### Information given ###
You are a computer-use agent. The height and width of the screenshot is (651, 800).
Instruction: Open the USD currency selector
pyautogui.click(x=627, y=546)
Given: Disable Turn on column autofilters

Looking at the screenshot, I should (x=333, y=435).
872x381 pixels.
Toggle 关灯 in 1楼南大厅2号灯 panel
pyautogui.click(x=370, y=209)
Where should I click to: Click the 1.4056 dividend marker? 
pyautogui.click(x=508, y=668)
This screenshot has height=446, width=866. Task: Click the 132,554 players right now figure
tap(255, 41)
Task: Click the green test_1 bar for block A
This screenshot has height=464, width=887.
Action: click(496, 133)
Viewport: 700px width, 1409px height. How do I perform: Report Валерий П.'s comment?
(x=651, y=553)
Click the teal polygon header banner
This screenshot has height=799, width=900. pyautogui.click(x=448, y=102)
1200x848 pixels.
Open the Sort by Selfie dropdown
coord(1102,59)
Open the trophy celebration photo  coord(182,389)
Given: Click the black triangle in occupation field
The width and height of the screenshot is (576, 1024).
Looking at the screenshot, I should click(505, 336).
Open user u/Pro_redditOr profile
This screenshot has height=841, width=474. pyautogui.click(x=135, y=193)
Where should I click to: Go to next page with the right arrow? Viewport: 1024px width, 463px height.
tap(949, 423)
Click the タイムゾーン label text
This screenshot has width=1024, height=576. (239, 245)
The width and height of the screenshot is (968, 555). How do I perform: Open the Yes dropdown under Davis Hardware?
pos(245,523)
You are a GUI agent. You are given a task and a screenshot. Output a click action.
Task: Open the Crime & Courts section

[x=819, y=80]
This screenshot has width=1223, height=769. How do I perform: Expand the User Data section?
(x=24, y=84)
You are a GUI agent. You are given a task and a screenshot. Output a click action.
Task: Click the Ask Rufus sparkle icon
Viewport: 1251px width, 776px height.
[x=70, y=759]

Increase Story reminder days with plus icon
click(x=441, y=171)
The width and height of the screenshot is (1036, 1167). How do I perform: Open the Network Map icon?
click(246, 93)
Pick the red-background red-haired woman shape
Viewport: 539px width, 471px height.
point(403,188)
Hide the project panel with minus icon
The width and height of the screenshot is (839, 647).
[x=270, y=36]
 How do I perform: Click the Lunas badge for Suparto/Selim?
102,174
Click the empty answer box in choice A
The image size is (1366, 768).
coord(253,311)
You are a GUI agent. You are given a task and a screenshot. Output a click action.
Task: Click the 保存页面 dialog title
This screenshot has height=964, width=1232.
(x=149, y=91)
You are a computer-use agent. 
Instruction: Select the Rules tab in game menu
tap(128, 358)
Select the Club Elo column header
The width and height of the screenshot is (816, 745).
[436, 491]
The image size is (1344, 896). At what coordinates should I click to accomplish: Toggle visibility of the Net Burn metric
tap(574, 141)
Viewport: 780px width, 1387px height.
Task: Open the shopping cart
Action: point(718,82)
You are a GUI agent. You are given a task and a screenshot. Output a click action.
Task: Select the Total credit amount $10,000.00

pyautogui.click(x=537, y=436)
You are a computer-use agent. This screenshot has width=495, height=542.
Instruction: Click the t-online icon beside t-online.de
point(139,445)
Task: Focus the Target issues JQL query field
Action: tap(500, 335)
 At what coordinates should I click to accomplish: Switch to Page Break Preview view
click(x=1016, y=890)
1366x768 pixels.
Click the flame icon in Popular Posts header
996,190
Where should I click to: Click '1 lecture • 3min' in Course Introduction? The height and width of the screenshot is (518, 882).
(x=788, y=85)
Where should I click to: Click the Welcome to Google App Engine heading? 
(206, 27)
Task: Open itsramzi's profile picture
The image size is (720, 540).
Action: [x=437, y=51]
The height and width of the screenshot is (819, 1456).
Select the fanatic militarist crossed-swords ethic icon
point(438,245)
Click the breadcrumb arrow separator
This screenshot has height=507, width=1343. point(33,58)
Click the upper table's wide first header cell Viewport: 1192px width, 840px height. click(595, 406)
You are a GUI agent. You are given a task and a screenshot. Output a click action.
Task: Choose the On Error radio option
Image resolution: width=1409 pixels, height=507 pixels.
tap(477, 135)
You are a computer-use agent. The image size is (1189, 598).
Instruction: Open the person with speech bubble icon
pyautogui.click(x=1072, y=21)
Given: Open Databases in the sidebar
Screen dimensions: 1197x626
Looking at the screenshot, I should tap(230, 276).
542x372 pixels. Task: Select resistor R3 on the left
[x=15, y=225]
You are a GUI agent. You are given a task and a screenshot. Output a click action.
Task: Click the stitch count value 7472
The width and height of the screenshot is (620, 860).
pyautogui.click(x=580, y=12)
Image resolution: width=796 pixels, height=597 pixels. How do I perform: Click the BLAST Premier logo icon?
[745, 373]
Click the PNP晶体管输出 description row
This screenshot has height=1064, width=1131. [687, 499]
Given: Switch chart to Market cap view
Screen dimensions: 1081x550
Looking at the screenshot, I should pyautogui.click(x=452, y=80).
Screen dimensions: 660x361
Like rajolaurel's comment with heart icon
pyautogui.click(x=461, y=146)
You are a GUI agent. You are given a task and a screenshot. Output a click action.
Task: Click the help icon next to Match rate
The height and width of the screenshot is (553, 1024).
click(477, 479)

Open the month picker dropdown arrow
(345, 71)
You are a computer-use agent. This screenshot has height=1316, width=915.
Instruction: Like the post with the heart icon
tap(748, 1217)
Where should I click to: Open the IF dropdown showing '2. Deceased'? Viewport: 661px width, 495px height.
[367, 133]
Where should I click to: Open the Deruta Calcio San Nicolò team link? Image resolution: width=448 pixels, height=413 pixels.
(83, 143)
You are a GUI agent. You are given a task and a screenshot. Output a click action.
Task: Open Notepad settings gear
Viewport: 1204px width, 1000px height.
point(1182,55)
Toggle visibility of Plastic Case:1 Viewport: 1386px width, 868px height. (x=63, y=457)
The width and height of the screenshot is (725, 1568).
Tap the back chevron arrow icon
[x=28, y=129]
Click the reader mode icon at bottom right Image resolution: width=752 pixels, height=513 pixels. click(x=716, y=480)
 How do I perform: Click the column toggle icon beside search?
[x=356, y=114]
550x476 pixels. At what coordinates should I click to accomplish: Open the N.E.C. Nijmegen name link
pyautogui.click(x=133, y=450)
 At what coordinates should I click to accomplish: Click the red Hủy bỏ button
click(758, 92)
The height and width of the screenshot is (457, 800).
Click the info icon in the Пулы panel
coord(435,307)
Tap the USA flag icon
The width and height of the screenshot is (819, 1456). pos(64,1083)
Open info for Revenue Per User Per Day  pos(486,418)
###
| Your objective |
Reproduce every line of the listing above in which the string "computer" appears.

| Answer to the problem |
You are a computer-use agent. The height and width of the screenshot is (651, 800).
You are a computer-use agent. 
You are a computer-use agent. This screenshot has width=495, height=542.
You are a computer-use agent. The image size is (1189, 598).
You are a computer-use agent. This screenshot has height=1316, width=915.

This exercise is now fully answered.